The news that sons and daughters of future British monarchs will have equal rights of accession to the throne will delight modernists, and might even lull feminists into thinking that some kind of a blow has been struck for women’s rights. Yet in fact, what all the governments of the 16 Commonwealth countries, which have the queen as their head of state, are really doing is treating the wearer of the British crown as just another civil servant doing a public job. Once again, the politicians have let daylight in upon magic.
The whole concept of a monarchy is so ancient, so unlike any other institution in public life, and so inherently, wonderfully illogical that as soon as one attempts to apply today’s standards to it—especially modern human-rights and equal-opportunities legislation—one undermines the strongest reason for its existence. It is precisely because it so magnificently atavistic, archaic, and irrational—so unlike absolutely anything else in modern society—that it exercises such power over the human imagination, connecting Britons directly over a thousand years back to their Saxon past. To apply the values of our modern, politically correct age to a concept that dates back almost to the Dark Ages is absurd on every level.
When Prime Minister David Cameron says sexism is a "way of thinking at odds with the modern countries that we have become," he is perfectly right, but as the amendments to the 1701 Act of Settlement, the 1689 Bill of Rights, and the 1772 Royal Marriages Act will soon remind everybody, accession to the throne is discriminatory on the grounds of something far more serious even than sex, age, race, sexual orientation, disability, and religion: namely, blood. You cannot become monarch unless you are a direct descendant of King George II (regnant 1727–60), which is extremely discriminatory to the 99.999 percent of us who aren’t. If you are already discriminating against all but about 30 people out of the nearly 7 billion on the planet, is it really such a glorious blow for womanhood to abolish the right of male primogeniture in order to benefit one of Prince William’s as-yet-unborn daughters?
One might as well try to apply health-and-safety legislation to the coronation, where a monarch has to wear the 39-ounce Imperial State Crown—with four rubies, 11 emeralds, 16 sapphires, 277 pearls, and 2,783 diamonds—for hours upon end. Or the European Working Time Directive to the queen, who is 85 years old and yet still carried out 509 official engagements on Britain’s behalf last year. How does the assertion that the monarch rules "by the grace of Almighty God" square with the Trades Descriptions Act? The monarchy isn’t some civil-service job that one applies for through the appointments section of your newspaper; it is profoundly different and ought to be treated as such. It is the very archaisms that give it strength; they reflect British history and tradition, not the passing mores of our 21st-century life, still less "the modern countries that we have become."

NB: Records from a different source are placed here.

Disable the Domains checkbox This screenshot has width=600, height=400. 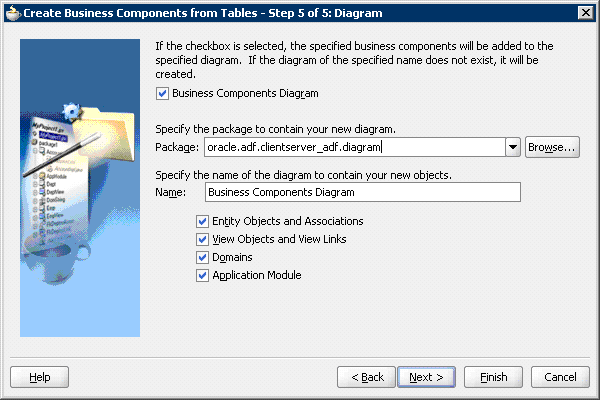[204, 257]
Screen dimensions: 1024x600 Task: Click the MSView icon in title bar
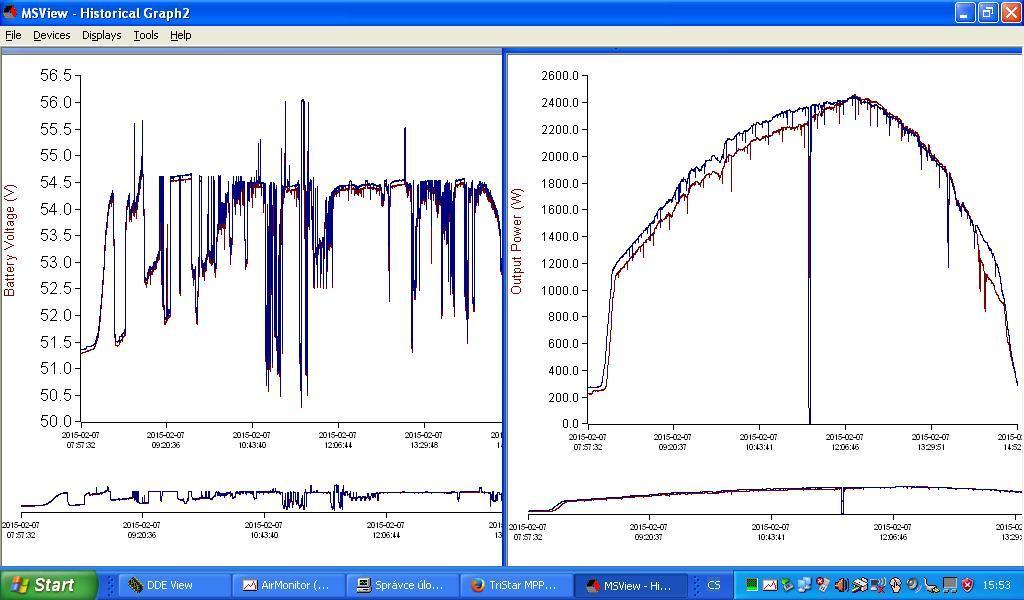coord(10,13)
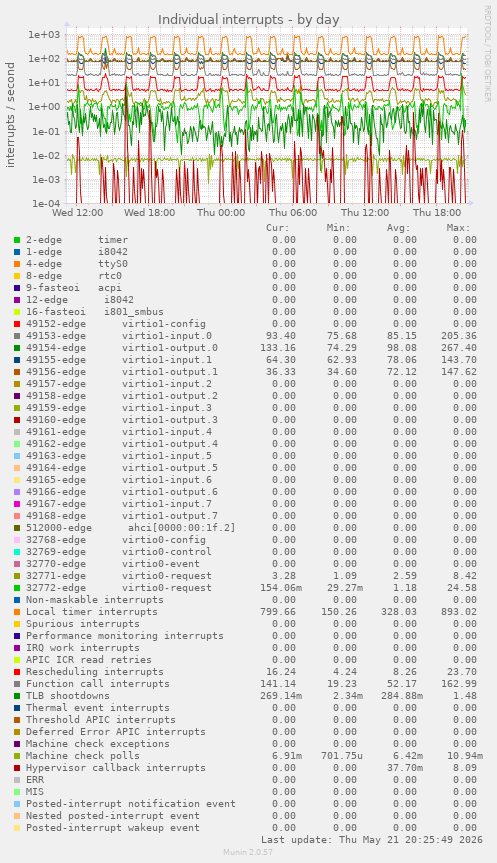This screenshot has height=863, width=497.
Task: Select the virtio0-request 32771-edge legend label
Action: point(118,576)
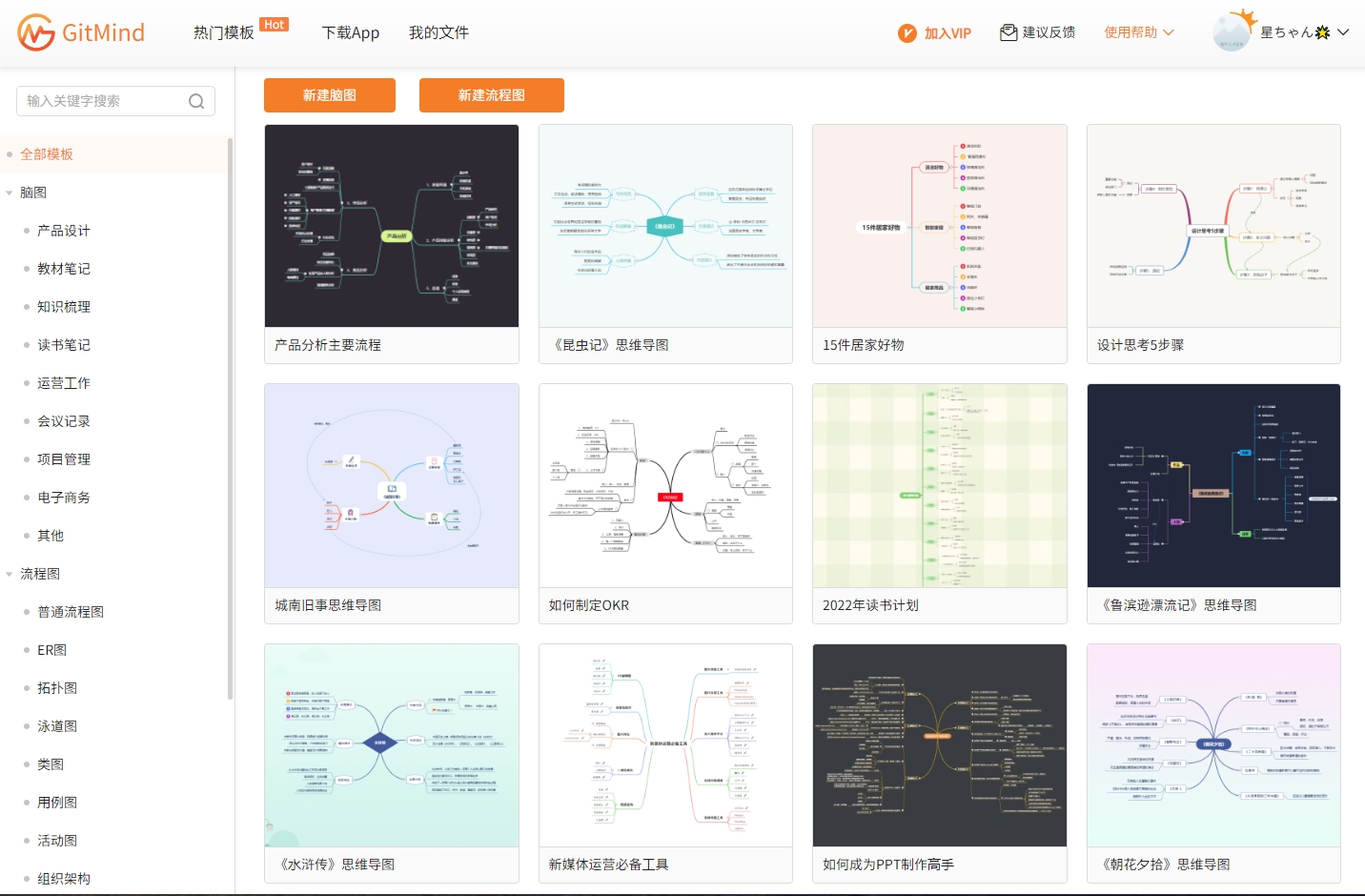The width and height of the screenshot is (1365, 896).
Task: Collapse the 脑图 category in sidebar
Action: click(x=10, y=192)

Of course, there’s no rhyme or reason why Prince William’s younger son should succeed to the throne before his older daughter, but neither is there any rational explanation to the solemn anointment by oil, a ceremony that can be traced back to biblical times. To attempt to apply our generational chauvinism to customs and traditions that go back centuries, on the grounds of what we consider "fair," is a mark of our ludicrous pretensions to omniscience. Anyhow, why should the elder daughter succeed before the younger son: isn’t that age discrimination? Shouldn’t all Britons decide which of them will be God’s anointed by a secret ballot?

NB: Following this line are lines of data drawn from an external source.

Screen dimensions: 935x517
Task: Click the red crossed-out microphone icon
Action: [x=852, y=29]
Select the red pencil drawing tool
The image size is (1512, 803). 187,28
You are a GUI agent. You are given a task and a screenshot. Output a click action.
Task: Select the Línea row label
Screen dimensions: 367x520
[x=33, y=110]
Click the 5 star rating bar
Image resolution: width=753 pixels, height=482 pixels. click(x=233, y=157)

Some of the greatest monarchs of British history—Elizabeth I, Anne, Victoria—have been women, but they were each the last of their dynasties. The present queen would have been the last of the House of Windsor had the Churchill government not disliked the idea of the House of Mountbatten, prompting Prince Philip to expostulate: "What do they think I am, a bloody amoeba?" Do we really want the great dynasties of England, whose names resonate through our history, to alter every generation or so?
If the proposed new law had been in place in 1901, at the time of the death of Queen Victoria, one of the few truly deranged psychopathic monarchs of modern Europe, Kaiser Wilhelm II, would have become king of England on the death of his mother, Victoria’s eldest daughter the Empress Vicky of Germany, later that year. A man partly responsible for the outbreak of the Great War—who, long before the Nazis, advocated the gassing of Jews "like mosquitoes"—would have sat on the British throne. Our ancestors were wise in not adopting a system that would have had that outcome, and we are insufferably arrogant in thinking that our mores trump theirs when it comes to an institution as ancient as the monarchy.